GALVESTON, Texas (AP) — A Houston man convicted of capital murder for a slaying during a shooting spree last year outside a Texas courthouse called his case a "mockery of justice" and a "lynching" during a profanity-filled tirade Monday that resulted in him being restrained and temporarily removed from court.
Bartholomew Granger was convicted last week for the death of 79-year-old Minnie Ray Sebolt, who was a bystander shot when Granger opened fire on his daughter outside the Jefferson County Courthouse in downtown Beaumont. Granger has admitted shooting his daughter, saying he was angry with her for accusing him of sexual assault at a trial. But he has insisted he did not kill Sebolt.
Granger, a former truck driver and self-described rapper, is facing either a death sentence or life in prison without parole. Prosecutors are seeking the death penalty.
Granger previously has burst out in a couple of obscenity-filled rants, including one in which he called the lead prosecutor, Ed Shettle, "a demon."
As he testified in the punishment phase of his trial in Galveston, Granger's anger came out again as he was being cross-examined by Shettle and the two men went back and forth about whether Granger had killed Sebolt.

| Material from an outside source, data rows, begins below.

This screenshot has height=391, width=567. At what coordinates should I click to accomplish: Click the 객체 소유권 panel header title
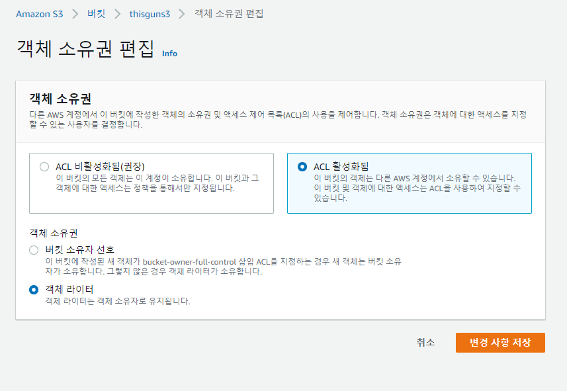60,99
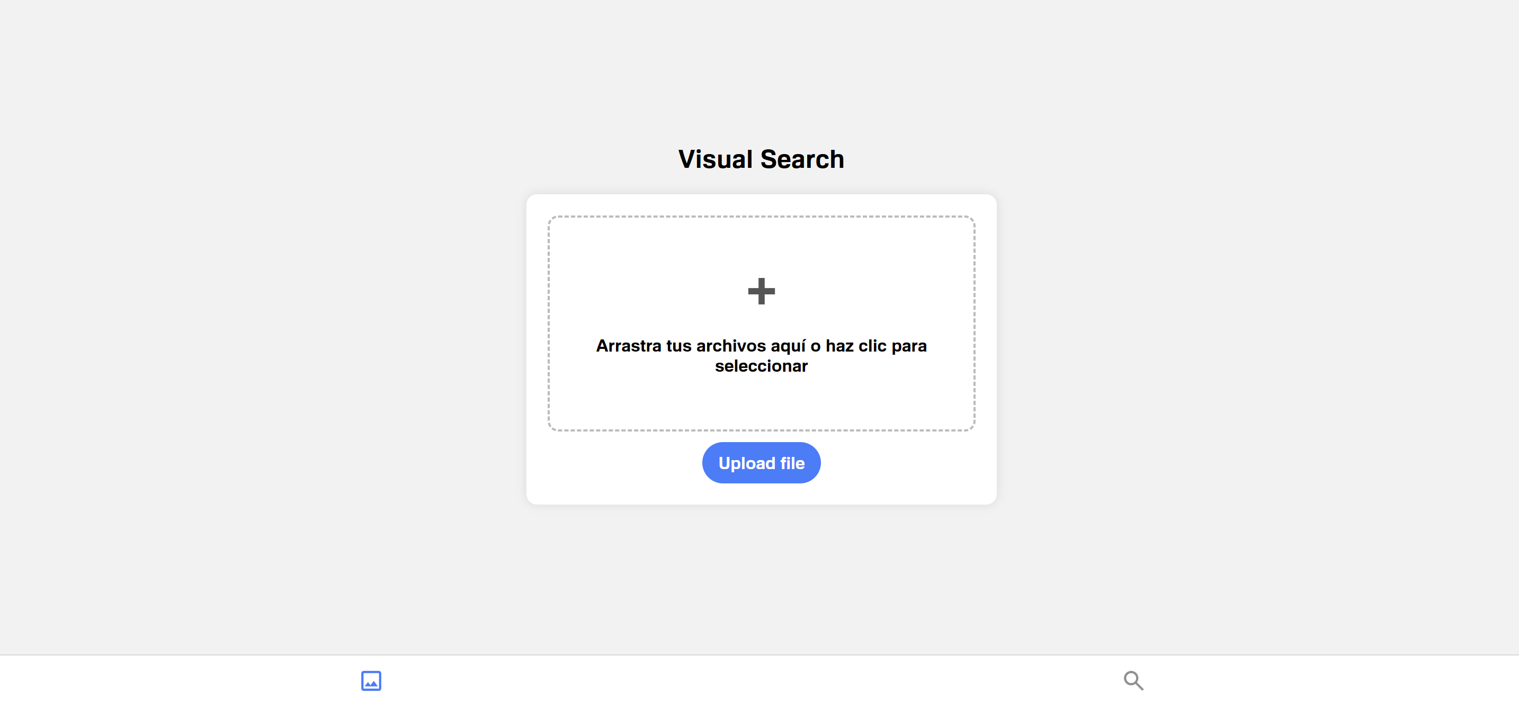1519x701 pixels.
Task: Click the dashed file drop area
Action: [761, 323]
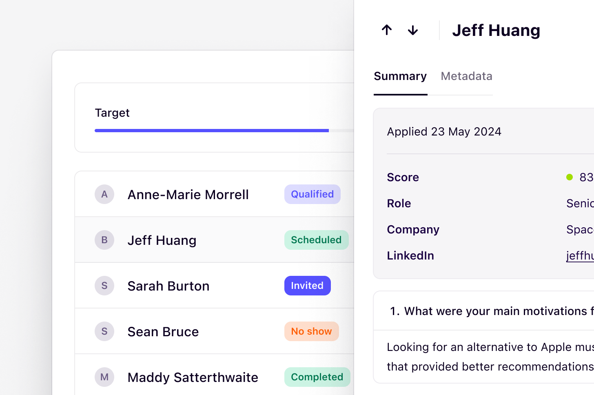Viewport: 594px width, 395px height.
Task: Click Sarah Burton's avatar icon
Action: 104,286
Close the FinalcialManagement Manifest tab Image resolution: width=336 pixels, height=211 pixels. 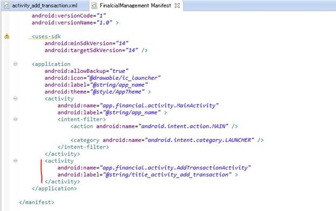pyautogui.click(x=177, y=5)
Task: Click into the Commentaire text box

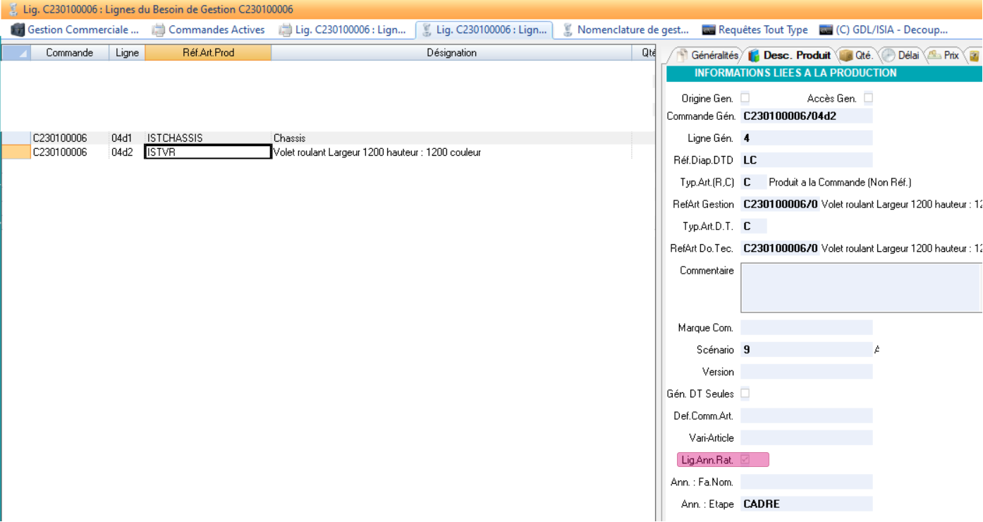Action: 860,288
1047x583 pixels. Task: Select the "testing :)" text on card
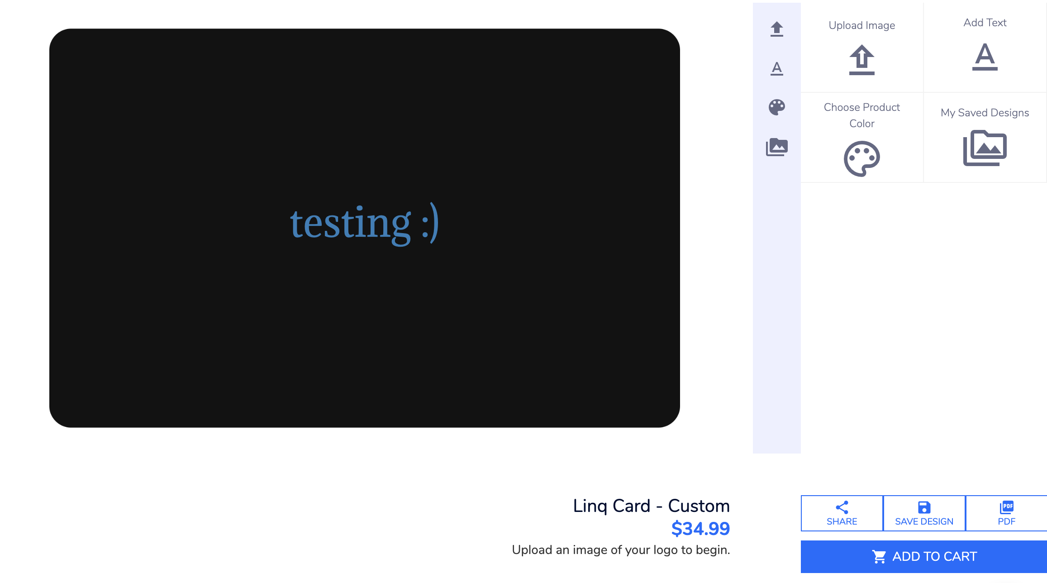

Granger, who testified against the advice of his attorneys, continued to insist the jury's verdict was wrong and blamed Sebolt's death on the Beaumont police, only admitting he had tried to shoot his daughter, whom he called "a liar and "a whore." His daughter, now 22, and her mother were among three women who were wounded in the March 2012 shooting. Granger had also admitted he ran over his daughter with his pickup truck after seeing she was still moving after having been shot.
After being warned by Judge Bob Wortham to stop using profanity, Granger got into an argument with Wortham, saying his trial is "not no ... court. This is a lynching," before launching into more expletives directed at his daughter.
Wortham called for a short break and had bailiffs remove Granger from the courtroom.
As Granger was being led out of court, he asked Shettle, "What's wrong Ed? ... Did I get you upset? You don't like hearing the truth."
During the 15-minute break, Granger, who had been taken to a holding area, could still be heard from inside the court as he cursed at the judge and yelled "this is ridiculous."
After the break, Granger resumed testifying for a few more minutes, continuing to yell at Shettle and insist he was not guilty of killing anybody.
As he sat down after testifying, Granger said, "Give me liberty or give me death. That's what I want." Earlier, while being questioned by Joel Vazquez, one of his defense attorneys, Granger said he wanted the death penalty and not life in prison.
After Granger's testimony, defense attorneys rested their case. Closing arguments in the punishment phase are set for Tuesday.
Earlier Monday, jurors listened to recorded jailhouse conversations in which Granger talked about demons going after his mother and warning relatives of anarchy breaking out in the U.S.
"Be careful. You a target now. Demons are after you again and they want you really bad," Granger said to his mother in a Jan. 8 conversation.
In a Jan. 17 call, he talked of civil war because of gun control efforts after last year's deadly shooting at Sandy Hook Elementary in Connecticut.
Granger testified he's taking two different medications for depression and a mood stabilizer.
"That mood stabilizer doesn't work too good?" Shettle asked.
"No it doesn't," Granger replied.
Granger's trial was moved to Galveston, about 75 miles from Beaumont, so jurors wouldn't have to walk past the crime scene each day.